### Exercise directions
Below are entries; copy exactly the lines from the one with "Open the calendar date picker icon" through the one with "Open the hamburger menu icon", both included, and leave out the rest.

#### Information given ####

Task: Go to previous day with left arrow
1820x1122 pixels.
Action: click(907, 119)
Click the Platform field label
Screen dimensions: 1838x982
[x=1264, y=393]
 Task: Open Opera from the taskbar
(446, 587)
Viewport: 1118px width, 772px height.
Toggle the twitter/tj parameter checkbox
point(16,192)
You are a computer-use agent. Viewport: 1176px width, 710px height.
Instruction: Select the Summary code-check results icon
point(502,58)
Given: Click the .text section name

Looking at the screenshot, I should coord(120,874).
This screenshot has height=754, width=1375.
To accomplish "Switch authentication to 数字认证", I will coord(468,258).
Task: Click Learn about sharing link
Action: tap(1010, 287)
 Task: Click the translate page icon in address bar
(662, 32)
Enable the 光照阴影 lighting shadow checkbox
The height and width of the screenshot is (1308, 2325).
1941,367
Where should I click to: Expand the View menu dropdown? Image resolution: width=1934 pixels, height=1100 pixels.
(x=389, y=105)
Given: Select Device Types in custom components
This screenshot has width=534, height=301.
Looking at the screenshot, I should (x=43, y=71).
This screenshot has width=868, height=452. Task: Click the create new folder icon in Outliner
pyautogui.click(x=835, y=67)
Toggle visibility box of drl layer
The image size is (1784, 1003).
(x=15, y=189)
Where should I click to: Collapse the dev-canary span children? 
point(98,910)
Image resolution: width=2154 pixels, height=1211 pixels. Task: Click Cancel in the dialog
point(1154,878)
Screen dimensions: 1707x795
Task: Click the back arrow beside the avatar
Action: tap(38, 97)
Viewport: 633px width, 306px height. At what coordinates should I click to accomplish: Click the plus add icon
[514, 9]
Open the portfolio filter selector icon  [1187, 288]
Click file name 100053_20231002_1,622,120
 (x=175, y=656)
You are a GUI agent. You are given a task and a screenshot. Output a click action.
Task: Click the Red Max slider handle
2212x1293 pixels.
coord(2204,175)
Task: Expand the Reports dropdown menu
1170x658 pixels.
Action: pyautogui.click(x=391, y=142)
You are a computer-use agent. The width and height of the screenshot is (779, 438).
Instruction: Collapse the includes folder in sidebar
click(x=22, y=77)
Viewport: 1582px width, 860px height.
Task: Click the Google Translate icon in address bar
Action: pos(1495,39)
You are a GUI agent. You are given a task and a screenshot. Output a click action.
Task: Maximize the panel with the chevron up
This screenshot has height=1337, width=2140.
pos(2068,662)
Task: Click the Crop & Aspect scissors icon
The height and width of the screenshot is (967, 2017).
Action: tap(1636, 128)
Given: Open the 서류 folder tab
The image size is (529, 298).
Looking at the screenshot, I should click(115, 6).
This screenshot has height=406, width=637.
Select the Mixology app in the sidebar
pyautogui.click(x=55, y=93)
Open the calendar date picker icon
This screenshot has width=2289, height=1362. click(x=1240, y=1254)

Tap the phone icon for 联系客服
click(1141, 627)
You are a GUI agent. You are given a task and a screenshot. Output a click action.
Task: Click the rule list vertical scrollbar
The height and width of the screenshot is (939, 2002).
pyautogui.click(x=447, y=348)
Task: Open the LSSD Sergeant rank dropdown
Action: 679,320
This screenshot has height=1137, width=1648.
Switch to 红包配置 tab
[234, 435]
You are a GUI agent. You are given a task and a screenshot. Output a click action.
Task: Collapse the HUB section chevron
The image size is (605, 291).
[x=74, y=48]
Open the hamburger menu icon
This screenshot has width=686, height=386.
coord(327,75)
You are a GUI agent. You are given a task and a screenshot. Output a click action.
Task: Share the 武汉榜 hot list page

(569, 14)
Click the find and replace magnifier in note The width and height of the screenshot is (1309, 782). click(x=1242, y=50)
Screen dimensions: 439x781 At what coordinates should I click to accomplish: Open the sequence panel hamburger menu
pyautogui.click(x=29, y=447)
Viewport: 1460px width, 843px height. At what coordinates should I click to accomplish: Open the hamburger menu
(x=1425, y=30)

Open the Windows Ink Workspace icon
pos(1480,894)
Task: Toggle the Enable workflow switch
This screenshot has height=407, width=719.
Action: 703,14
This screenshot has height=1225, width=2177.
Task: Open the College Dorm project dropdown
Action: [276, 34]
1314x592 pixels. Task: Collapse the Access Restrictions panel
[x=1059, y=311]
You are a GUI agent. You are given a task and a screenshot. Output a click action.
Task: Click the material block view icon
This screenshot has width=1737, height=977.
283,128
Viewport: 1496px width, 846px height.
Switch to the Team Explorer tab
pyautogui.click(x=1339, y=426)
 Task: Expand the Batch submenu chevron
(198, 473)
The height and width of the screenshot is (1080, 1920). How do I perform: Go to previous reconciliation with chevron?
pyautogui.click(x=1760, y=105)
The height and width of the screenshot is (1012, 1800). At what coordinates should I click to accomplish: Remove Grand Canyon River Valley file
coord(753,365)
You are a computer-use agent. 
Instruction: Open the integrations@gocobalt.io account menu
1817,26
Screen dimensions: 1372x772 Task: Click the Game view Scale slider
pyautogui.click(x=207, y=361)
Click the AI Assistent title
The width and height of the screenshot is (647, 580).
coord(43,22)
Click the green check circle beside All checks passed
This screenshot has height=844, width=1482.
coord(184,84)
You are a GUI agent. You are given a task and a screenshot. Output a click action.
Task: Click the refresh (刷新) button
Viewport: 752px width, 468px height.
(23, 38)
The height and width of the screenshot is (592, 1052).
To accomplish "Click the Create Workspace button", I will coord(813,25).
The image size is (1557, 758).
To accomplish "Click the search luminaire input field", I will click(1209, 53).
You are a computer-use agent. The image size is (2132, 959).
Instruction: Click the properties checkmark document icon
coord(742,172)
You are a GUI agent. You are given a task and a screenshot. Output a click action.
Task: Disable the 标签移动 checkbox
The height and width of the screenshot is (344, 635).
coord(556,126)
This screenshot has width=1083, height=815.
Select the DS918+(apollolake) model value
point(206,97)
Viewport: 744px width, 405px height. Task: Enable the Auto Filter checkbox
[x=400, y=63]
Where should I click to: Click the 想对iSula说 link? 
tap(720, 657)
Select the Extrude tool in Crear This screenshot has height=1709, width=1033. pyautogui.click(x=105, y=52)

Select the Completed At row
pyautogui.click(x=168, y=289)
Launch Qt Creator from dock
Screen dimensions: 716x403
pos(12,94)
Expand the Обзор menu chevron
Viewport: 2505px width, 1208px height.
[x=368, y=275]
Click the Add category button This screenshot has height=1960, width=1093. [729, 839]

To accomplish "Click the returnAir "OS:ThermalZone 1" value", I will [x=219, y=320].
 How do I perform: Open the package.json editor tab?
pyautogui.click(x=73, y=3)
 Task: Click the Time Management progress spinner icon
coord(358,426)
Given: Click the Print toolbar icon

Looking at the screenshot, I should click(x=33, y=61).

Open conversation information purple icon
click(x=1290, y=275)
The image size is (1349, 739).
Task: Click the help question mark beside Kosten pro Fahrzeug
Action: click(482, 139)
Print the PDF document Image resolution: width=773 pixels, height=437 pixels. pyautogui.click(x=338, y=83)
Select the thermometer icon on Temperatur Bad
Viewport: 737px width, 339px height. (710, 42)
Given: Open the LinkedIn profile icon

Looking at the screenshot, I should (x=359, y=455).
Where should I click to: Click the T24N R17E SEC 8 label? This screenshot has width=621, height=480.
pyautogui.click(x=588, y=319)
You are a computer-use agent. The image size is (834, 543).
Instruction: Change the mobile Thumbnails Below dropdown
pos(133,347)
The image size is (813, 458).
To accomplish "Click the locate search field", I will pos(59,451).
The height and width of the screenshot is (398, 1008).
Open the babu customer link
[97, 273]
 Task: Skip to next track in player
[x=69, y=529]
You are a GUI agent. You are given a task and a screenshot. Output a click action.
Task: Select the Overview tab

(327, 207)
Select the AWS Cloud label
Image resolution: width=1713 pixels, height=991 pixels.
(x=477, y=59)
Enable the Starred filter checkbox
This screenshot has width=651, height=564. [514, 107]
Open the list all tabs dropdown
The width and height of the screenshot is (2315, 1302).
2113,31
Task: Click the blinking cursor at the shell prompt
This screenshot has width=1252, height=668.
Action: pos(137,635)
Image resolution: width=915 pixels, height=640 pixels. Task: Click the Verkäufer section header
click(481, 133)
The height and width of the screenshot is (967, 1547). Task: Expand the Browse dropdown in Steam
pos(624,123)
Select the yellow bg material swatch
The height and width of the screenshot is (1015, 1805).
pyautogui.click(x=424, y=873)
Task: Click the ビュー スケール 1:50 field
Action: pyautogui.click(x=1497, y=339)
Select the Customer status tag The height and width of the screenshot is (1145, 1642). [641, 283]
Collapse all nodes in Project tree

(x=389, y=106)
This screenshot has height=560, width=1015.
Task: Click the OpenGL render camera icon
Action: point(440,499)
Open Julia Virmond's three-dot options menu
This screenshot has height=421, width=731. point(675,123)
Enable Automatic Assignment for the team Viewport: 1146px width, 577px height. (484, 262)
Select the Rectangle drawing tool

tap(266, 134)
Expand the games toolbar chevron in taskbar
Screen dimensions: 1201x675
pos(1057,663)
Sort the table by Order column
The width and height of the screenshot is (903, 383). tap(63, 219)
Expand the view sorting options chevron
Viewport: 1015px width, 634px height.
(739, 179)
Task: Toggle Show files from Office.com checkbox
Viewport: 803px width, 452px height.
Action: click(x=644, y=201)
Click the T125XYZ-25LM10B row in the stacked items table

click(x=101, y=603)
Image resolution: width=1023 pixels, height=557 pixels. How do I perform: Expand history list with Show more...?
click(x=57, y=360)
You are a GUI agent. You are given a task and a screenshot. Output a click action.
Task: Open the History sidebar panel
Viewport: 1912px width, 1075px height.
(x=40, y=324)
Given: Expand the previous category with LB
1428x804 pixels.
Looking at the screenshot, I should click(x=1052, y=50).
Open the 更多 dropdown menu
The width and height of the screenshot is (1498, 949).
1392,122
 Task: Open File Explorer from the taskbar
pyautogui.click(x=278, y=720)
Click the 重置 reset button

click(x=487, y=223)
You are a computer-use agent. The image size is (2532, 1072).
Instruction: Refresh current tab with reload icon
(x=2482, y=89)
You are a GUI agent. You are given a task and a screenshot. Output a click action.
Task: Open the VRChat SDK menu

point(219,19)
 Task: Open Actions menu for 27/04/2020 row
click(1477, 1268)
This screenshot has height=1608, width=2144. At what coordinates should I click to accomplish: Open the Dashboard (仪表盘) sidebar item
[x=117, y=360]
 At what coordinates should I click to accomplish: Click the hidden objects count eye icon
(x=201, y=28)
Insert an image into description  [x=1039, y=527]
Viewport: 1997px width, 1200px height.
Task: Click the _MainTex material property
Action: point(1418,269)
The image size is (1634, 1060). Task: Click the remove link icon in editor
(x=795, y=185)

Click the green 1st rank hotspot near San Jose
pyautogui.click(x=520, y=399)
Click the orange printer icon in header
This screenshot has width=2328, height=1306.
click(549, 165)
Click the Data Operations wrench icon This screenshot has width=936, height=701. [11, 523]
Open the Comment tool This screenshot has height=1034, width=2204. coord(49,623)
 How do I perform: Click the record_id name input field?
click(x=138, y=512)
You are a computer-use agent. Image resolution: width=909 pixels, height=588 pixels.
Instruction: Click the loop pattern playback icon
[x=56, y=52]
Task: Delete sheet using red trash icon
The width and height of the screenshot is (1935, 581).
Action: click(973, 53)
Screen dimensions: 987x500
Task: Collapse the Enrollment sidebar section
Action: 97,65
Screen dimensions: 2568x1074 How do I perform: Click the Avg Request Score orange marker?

####

### Response to this task
Open the calendar date picker icon
This screenshot has width=2289, height=1362. click(x=1240, y=1254)

Tap the phone icon for 联系客服
click(1141, 627)
You are a GUI agent. You are given a task and a screenshot. Output a click action.
Task: Click the rule list vertical scrollbar
The height and width of the screenshot is (939, 2002).
pyautogui.click(x=447, y=348)
Task: Open the LSSD Sergeant rank dropdown
Action: 679,320
This screenshot has height=1137, width=1648.
Switch to 红包配置 tab
[234, 435]
You are a GUI agent. You are given a task and a screenshot. Output a click action.
Task: Collapse the HUB section chevron
The image size is (605, 291).
[x=74, y=48]
Open the hamburger menu icon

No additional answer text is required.